Andrew Cunningham speaks eloquently and with good humour on a topic which I think too few medics have any notion about. In much the same way it behooves us to know how our own countries were born and a how they impacted the world, I think medics should know a bit about where medicine (as an art, as well as a science) comes from. The story has a very engaging narrative and includes, where appropriate, actual documents and notes made by doctors from the ages. Obviously it cannot cover absolutely everything, given that it covers several thousand years, but I think the editorial decisions made about which topics to focus on are well chosen.

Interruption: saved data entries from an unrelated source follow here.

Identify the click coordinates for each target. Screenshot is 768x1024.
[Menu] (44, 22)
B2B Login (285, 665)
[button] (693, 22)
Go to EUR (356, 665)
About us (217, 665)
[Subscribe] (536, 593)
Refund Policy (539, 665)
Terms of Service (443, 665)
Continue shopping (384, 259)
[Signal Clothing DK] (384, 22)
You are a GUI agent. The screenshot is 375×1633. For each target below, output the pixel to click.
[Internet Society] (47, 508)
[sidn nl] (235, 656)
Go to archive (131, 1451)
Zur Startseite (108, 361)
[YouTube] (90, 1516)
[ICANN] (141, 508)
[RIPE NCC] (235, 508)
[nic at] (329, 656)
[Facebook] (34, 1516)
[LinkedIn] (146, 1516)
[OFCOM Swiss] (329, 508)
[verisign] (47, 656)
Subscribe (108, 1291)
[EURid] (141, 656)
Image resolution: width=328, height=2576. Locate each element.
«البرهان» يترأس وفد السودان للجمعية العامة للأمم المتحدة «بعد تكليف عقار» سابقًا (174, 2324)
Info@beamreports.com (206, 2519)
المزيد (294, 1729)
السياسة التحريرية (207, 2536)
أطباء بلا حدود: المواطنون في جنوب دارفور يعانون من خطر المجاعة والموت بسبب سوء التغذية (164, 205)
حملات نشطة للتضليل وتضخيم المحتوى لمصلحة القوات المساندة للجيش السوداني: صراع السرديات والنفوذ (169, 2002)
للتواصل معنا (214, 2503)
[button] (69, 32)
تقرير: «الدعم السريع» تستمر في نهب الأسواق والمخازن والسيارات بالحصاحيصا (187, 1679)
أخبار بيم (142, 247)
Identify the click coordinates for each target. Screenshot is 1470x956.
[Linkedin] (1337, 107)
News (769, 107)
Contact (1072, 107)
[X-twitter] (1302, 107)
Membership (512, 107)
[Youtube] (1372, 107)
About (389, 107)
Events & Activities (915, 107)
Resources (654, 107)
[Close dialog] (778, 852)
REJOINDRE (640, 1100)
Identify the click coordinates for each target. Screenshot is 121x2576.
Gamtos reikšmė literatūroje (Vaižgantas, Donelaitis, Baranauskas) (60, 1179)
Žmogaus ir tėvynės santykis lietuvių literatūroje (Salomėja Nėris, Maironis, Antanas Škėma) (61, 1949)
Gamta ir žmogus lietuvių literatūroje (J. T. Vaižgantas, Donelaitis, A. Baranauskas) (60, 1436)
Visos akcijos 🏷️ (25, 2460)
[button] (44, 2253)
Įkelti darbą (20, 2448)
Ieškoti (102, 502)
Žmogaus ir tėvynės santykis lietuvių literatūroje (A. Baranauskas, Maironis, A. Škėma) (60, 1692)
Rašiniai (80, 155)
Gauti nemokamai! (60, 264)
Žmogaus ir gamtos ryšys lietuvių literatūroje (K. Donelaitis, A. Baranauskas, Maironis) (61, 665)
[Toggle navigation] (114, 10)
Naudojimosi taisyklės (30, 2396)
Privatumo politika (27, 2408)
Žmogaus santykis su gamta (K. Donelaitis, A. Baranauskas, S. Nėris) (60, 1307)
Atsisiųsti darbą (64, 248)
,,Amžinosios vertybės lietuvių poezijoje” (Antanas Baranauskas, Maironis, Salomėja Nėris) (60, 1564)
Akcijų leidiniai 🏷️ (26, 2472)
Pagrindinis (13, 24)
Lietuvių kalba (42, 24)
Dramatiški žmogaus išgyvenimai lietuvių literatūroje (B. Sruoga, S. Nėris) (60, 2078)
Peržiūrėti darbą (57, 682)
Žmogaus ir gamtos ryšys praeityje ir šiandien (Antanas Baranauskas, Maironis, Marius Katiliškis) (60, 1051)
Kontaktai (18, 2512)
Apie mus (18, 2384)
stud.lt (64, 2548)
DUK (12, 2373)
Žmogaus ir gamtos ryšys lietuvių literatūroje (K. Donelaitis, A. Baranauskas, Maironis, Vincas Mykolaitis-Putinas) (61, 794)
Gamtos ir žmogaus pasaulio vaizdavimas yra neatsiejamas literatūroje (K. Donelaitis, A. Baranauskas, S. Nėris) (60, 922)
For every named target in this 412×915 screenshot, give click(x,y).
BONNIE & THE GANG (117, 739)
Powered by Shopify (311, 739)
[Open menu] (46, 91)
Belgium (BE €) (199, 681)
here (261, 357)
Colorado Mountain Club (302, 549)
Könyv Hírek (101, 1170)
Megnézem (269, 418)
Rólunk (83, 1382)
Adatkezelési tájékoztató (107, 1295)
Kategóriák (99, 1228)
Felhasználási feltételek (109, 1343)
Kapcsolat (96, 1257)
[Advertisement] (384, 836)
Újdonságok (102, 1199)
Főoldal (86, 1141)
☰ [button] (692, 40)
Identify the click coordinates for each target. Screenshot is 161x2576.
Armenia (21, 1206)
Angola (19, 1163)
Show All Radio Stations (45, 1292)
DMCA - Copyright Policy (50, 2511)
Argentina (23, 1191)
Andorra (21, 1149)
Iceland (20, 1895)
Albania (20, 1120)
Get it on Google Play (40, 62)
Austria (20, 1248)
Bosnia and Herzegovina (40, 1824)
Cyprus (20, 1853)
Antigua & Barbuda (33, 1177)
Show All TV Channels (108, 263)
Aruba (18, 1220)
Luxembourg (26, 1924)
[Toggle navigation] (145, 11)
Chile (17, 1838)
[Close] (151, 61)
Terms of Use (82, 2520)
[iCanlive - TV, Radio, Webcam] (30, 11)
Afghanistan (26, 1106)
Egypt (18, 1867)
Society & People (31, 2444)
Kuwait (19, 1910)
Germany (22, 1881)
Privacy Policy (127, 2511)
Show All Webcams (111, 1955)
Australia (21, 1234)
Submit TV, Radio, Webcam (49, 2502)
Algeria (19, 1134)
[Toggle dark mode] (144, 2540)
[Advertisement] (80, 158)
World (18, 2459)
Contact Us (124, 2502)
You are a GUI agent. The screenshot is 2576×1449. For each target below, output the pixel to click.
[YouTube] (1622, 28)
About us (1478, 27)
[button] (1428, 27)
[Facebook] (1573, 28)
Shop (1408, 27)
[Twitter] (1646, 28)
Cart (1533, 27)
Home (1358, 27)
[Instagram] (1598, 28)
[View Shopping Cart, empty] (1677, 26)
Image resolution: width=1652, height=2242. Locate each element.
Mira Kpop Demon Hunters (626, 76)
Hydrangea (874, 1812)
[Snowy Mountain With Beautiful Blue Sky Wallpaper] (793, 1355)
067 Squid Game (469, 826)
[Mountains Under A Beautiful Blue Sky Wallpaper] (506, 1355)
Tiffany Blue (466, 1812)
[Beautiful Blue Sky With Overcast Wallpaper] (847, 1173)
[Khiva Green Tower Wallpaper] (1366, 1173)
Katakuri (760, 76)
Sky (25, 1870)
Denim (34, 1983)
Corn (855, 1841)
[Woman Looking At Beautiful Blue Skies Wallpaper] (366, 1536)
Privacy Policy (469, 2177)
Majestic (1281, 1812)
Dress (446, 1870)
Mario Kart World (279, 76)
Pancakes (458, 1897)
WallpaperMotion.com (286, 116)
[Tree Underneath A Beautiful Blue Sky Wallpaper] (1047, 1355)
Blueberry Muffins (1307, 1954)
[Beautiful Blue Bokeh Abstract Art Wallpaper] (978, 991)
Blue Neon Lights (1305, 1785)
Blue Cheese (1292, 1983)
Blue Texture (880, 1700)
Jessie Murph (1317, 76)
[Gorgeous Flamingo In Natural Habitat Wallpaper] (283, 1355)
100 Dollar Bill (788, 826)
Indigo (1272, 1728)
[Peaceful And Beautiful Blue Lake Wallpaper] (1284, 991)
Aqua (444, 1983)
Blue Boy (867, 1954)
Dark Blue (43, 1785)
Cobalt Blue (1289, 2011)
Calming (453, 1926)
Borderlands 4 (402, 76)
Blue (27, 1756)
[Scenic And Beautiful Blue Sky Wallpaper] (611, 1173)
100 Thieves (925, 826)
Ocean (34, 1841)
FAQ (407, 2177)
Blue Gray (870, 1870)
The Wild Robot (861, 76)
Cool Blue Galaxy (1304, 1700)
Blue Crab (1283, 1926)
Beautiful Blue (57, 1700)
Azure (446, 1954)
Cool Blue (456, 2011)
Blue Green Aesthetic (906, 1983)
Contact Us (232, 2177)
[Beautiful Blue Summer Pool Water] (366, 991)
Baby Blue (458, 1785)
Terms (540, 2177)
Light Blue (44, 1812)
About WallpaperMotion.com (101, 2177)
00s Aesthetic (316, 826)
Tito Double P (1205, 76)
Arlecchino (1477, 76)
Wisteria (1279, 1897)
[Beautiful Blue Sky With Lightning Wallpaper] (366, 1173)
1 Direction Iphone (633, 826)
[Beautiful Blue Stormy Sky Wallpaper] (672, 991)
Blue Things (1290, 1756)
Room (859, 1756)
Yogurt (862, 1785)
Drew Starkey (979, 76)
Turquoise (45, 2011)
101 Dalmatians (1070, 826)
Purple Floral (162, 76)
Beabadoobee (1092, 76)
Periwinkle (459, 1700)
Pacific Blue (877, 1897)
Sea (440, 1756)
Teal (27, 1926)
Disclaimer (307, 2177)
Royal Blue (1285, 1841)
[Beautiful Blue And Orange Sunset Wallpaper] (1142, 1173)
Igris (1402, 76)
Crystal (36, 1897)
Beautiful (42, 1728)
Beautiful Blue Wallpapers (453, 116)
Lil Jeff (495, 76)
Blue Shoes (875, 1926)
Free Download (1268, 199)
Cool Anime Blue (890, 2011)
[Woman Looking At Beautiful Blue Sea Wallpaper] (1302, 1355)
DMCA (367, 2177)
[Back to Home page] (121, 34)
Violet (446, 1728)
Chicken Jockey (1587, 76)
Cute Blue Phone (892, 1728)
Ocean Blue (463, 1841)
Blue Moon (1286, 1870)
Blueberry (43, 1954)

For me, the biggest take home points for me were how we as modern medical students owe almost everything about the current teaching style to post-revolutionary France. "Little reading, much seeing and much doing" was the message from the teaching hospitals of Paris of the early 1800's - institutions which did not previously exist at a time when medicine was more about lectures and watching someone else dissect or perform examinations, rather than the student getting stuck in. The other resonant message was how medicine has moved from the times of Galen and Hippocrates when the patient would tell the doctor that they were unwell to the more modern, scientific world in which the doctor tells the patient when they are unwell - Indeed you cannot be unwell until a doctor says that you are unwell. I don't want to come off as reductionist about that point I can't help but feel that something has been lost there (as regards communication and relating to patients), something subtle but important.

Anyway, it's a great listen and very good value for money (6+ hours) - excellent gym fodder, when you want to take a break from the books and want something medical but light-hearted and engaging. And maybe someone else to read for you!